Tradeweb Markets and ICE Benchmark Administration (IBA) are introducing the daily Tradeweb ICE Constant Maturity Treasury Rates, which have been designed to provide market participants with a daily overview of US Treasury yields for standard maturities and thus potentially becoming another alternative benchmark to Libor.
The rates are based on transactions executed and/or quotes provided for US Treasuries on Tradeweb’s electronic trading platform. The companies say they are providing the rates to help market participants meet their valuation, risk management and potential benchmarking needs.
The new rates will be based on an interpolated US Treasury yield curve from which standard maturity dates and associated US Treasury yields will be published. They will be published for maturities of 1, 2, 3 and 6 months, and 1, 2, 3, 5, 7, 10, 20 and 30 years, all of which relate to the maturities of frequently issued US Treasury securities.
The rates will be sourced from a constant maturity yield curve produced by the companies, which will be constructed using a curve-smoothing quasi-cubic Hermite spline model. The inputs used to generate the curve and associated rates will be based upon volume-weighted average prices, and associated yields, for transactions in on-the-run Treasury securities (i.e. the most recently auctioned US Treasury securities) that took place on the Tradeweb Platform over the course of a seven-hour window between 8:00AM and 3:00PM EST.

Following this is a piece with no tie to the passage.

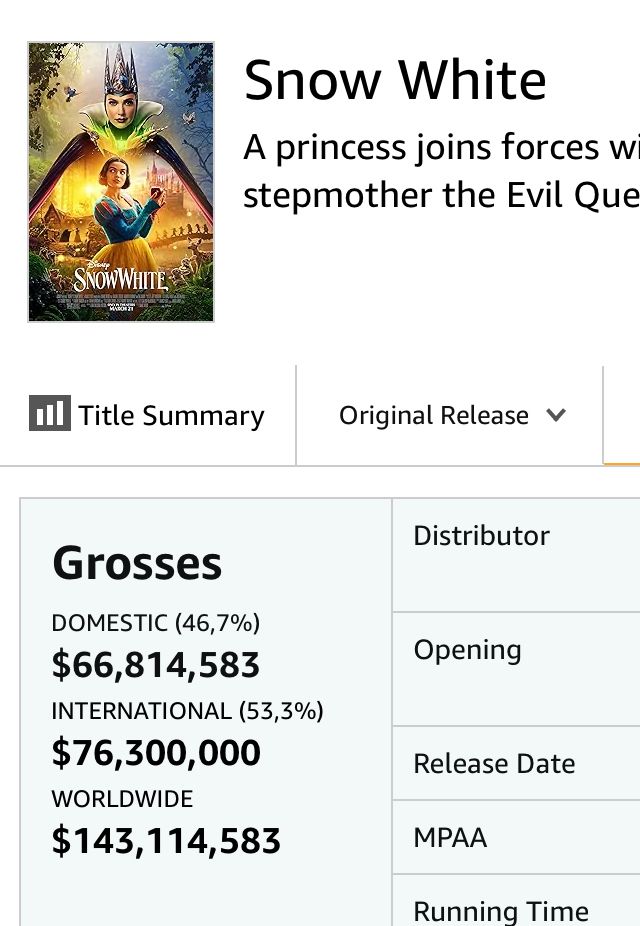Select the domestic gross amount $66,814,583
The image size is (640, 926).
click(x=155, y=665)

If there is insufficient trading activity in a particular on-the-run security on the Tradeweb Platform, then dealer bid-offer quotes displayed electronically to institutional clients on the platform sourced between approximately 8:00AM Eastern and 3:00PM Eastern time will be used as input data to build the curve.
Tradeweb and IBA say they have conducted an 18-month period of testing on the new rates and have released a paper setting out the test result.
As a result of the paper, the two firms are now asking market participants and stakeholders to review and provide feedback on the new rates and the proposed calculation methodology by September 18, 2020. They add they intend to consider and take account of this feedback before finalising the methodology used and before launching the rates for use by market participants in financial contracts.